Source text:

Distinguishing between the prosecutor's function as an officer of the court, for which she is absolutely immune from suit for damages, and her function as an administrator, for which immunity--either qualified or absolute--may or may not attach, is indeed a "difficult" task, id. at 431 n. 33, but one which a court is not required to tackle alone. Imbler and its progeny have made it clear that "the official seeking absolute immunity bears the burden of showing that such immunity is justified for the function in question." Burns, 111 S. Ct. at 1939 (citing cases).

In this case, the district court sua sponte dismissed Waugh's complaint as frivolous, finding that "the challenged actions of the prosecutors were quasi-judicial since they involved presenting the state's case for extradition to the court." The record below reveals that Curtis and Dodds (represented by the same attorney) did not answer Waugh's complaint, nor did they file any motion or other substantive pleading. Thus, the district court, apparently, found the prosecutors absolutely immune from suit for damages when they allegedly usurped the gubernatorial extradition function by failing to present the appropriate materials to Governor Gardner and by using a rubber stamp to affix the governor's signature to the requisition demand.

This is an abuse of discretion. Waugh's complaint might not survive a motion to dismiss; if defendants ultimately are able to shoulder their burden of demonstrating why absolute immunity, or even qualified immunity, is justified, the case should be dismissed. Similarly, the complaint might not withstand a motion for summary judgment; if defendants establish, for example, that they did not bypass the governor (or that the governor's authority was delegable and was properly delegated and exercised) and that Waugh's allegations accordingly are baseless, summary judgment against Waugh would be appropriate.

Instead of permitting the suit to run its natural course, however, the district judge here accorded the prosecutors an unlimited absolute immunity. Moreover, the court misplaced the relevant burden, insisting that Waugh "show why defendants are not immune from liability" rather than requiring that Dodds and Curtis justify absolute immunity in the context of their participation in the extradition process.

As a matter of law, we are confident that Waugh's suit would be frivolous if it were focused on the prosecutors' decision to present an extradition application to the governor. That quasi-judicial function would appear to be well within the Imbler ambit, and such a suit would be analogous to the malicious prosecution action that Imbler forbids. Imbler, 424 U.S. at 424-28. Here, though, Waugh complains not about the decision to seek extradition, but the means allegedly employed by the prosecutors to effectuate that extradition. On appeal from a dismissal, we must assume that Waugh's allegations are true. Whether prosecutors are entitled to immunity when they circumvent constitutional and statutory extradition procedures by invading the governor's decisionmaking prerogative is a question that we must permit the district court to address first.

Exercise data:
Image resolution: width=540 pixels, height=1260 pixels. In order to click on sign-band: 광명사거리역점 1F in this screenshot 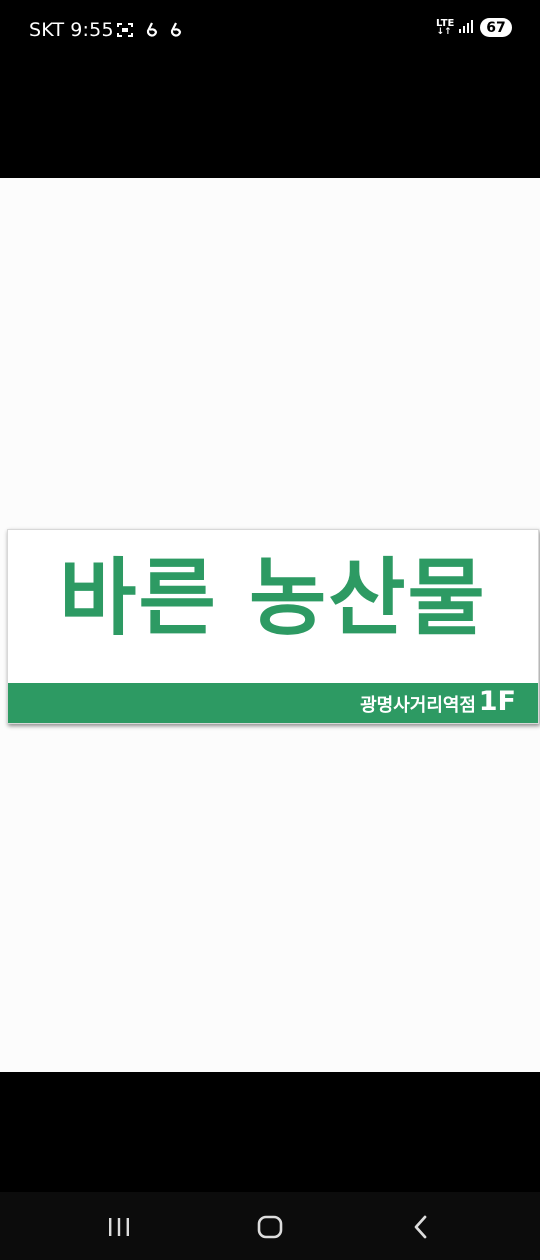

Exercise requirements:
a) In the opinion excerpt on prosecutorial immunity, rewrite the passage between "In this case, the" and "the requisition demand.", inclusive, changing "rubber stamp" to "signature stamp".
b) Answer these questions from the opinion excerpt on prosecutorial immunity:
(i) According to Imbler and its progeny, who bears the burden of showing that absolute immunity is justified?
(ii) What did Curtis and Dodds fail to do in response to Waugh's complaint?
(iii) What does Waugh complain about, rather than the decision to seek extradition?

List of solutions:
a)
In this case, the district court sua sponte dismissed Waugh's complaint as frivolous, finding that "the challenged actions of the prosecutors were quasi-judicial since they involved presenting the state's case for extradition to the court." The record below reveals that Curtis and Dodds (represented by the same attorney) did not answer Waugh's complaint, nor did they file any motion or other substantive pleading. Thus, the district court, apparently, found the prosecutors absolutely immune from suit for damages when they allegedly usurped the gubernatorial extradition function by failing to present the appropriate materials to Governor Gardner and by using a signature stamp to affix the governor's signature to the requisition demand.

b)
(i) The official seeking absolute immunity bears that burden.
(ii) They did not answer the complaint or file any motion or other substantive pleading.
(iii) Waugh complains about the means the prosecutors allegedly used to carry out the extradition.